According to media reports, official machinery till now had captured more than 3.50 lakh stray cattle and put them back in the cow shelters. “A total 3,52,073 stray cattle have been caught and put in cow shelters in the state since chief minister Yogi Adityanath issued orders in this regard in the first week of January,” principal secretary, animal husbandry, SM Bobde said. “Of them, 3,26,701 cattle have been put in 5,701 temporary cow shelters alone that have been erected in rural and urban areas during the last two months,” he further added.
Not to forget that the hue and cry over the cow have gone down drastically, this used to be a major issue a few months back. “Catching and putting the stray cattle into cow shelters has certainly ended the problem of the herds of abandoned bovine trampling down the standing crops or causing traffic bottlenecks on roads in the area,” said Mahesh Verma of Lakheempur village under Amapur development block in Kasganj district.

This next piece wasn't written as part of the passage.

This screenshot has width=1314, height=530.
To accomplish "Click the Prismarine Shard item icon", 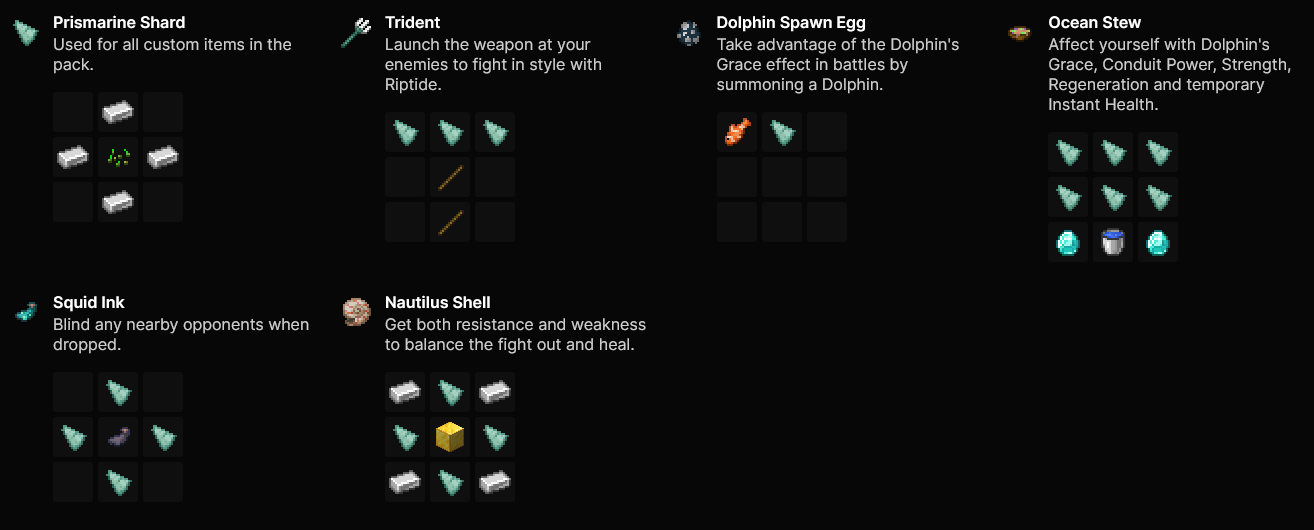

Opposition has been picking up on issues related to cow protection and incidents related to it since a Central government notification banned the sale of cattle for slaughter in market places. This notification was in connection to the ‘Prevention of Cruelty to animals (Regulation of livestock markets) Rules, 2017’ Act. Basically it meant that it would be illegal for anyone to slaughter cattle at market places, or public places in general. With the successful initiative of providing shelter to stray cattle, Yogi government has not only done the humane thing but has also nipped the unnecessary politics of the opposition related to cow protection in the bud.
The Vedic stature of Cow was “Aghanya” i.e., it cannot be killed. British rule witnessed a very strong Gauraksha movement in the leadership of Swami Dayanand Saraswati. Gandhi himself said that the first government order in independent India would be to close these slaughterhouses. Independent India has witnessed several massive public movements for prohibiting cow slaughter, like the one in 1966 led by Swami Karpatri ji Maharaj and Acharya Vinoba Bhave.
For an agrarian economy like India, cattle are a source of additional income from dairy products and contribute substantially to rural living. Schemes like “White Revolution”, “National Dairy Plan”, “Operation Flood”, etc. were undertaken by the Indian government to increase the milk production in India. Due to the principled stand of the current Indian government and the activities of the gau rakshaks, cow slaughter has reduced to a great extent. As a result, India’s cow milk production has increased tremendously during 2014–2016. In 2017, India became the largest milk producer in the world.